Informazioni ordini
| Nome del prodotto | Codice del prodotto | UNITÀ | Prezzo | Quantità | Preferiti | |
GPR17 Plasmide Double Nickase (h) | sc-402977-NIC | 20 µg | $410.00 | |||
GPR17 Plasmide Double Nickase (h2) | sc-402977-NIC-2 | 20 µg | $410.00 |
GPR17 codifica un recettore accoppiato a proteine G di tipo rodopsina che integra segnali extracellulari purinergici e correlati ai leucotrieni cisteinilici per modulare vie intracellulari di secondi messaggeri, incluse la segnalazione mediata da cAMP e quella calcio-dipendente. Nel sistema nervoso centrale, l’espressione di GPR17 è arricchita nelle cellule della linea oligodendrogliale ed è implicata nel coordinare la tempistica dei programmi di differenziazione e mielinizzazione, collegando l’attività del recettore a segnali neuroinfiammatori e al rimodellamento tissutale. Il recettore è stato inoltre studiato in contesti di risposta allo stress ischemico e di segnalazione infiammatoria, in cui alterazioni della segnalazione dei GPCR possono rimodellare gli stati di attivazione della glia e le reti trascrizionali a valle. Di conseguenza, GPR17 rappresenta un bersaglio utile per analizzare la regolazione, guidata dai GPCR, dello sviluppo neurale, della segnalazione associata all’infiammazione e delle transizioni di destino cellulare.
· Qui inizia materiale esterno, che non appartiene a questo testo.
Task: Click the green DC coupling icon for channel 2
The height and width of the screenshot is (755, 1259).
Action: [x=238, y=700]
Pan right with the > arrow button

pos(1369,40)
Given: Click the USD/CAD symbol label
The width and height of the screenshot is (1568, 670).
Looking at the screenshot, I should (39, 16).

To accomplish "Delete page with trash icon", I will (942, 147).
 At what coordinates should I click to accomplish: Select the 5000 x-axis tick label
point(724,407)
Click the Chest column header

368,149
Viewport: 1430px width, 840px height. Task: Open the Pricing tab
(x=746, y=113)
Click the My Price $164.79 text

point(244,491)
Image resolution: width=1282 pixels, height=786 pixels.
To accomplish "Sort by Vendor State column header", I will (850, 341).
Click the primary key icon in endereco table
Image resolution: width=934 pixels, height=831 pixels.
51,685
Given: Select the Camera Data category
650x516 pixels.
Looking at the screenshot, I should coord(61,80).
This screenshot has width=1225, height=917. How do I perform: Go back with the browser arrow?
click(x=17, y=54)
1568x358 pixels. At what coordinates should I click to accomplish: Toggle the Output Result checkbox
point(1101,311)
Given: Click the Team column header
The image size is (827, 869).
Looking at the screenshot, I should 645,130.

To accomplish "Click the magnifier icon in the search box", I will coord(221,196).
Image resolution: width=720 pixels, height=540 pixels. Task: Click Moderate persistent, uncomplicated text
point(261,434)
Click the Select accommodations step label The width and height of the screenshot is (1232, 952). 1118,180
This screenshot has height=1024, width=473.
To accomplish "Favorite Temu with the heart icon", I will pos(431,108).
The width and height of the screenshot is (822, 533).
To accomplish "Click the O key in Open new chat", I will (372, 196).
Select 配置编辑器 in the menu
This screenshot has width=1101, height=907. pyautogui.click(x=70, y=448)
GPR17 Il plasmide Double Nickase (h) consiste in una coppia di plasmidi ingegnerizzati per l'editing ad alta specificità del locus GPR17 nelle linee cellulari human. Ciascun plasmide esprime una nickasi Cas9 D10A e un sgRNA distinto che prende di mira filamenti di DNA opposti all'interno di GPR17. Quando indirizzate verso siti adiacenti su filamenti di DNA opposti, le due nickasi generano tagli a filamento singolo sfalsati che insieme producono una rottura a doppio filamento sfalsata, richiedendo un'attività coordinata sul bersaglio da entrambe le guide. La rottura del DNA risultante viene risolta da vie di riparazione cellulare endogene, più comunemente attraverso la giunzione non omologa delle estremità (NHEJ), portando a inserzioni o delezioni che interrompono la funzione di GPR17. Richiedendo il coinvolgimento di due sgRNA nel locus bersaglio, l'approccio a doppia nickasi migliora la specificità dell'editing e fornisce una strategia CRISPR complementare per applicazioni in cui è desiderato un controllo aggiuntivo sulla precisione del targeting.
Per supportare l'identificazione efficiente delle cellule modificate, un plasmide codifica la GFP per la visualizzazione fluorescente delle popolazioni trasfettate, mentre il plasmide di accompagnamento porta un gene di resistenza alla puromicina per la selezione antibiotica. Insieme, queste caratteristiche supportano l'arricchimento efficiente delle popolazioni co-trasfettate e semplificano la convalida dei cloni con GPR17 interrotto.
Solo per uso di ricerca. Non destinato a uso diagnostico o terapeutico.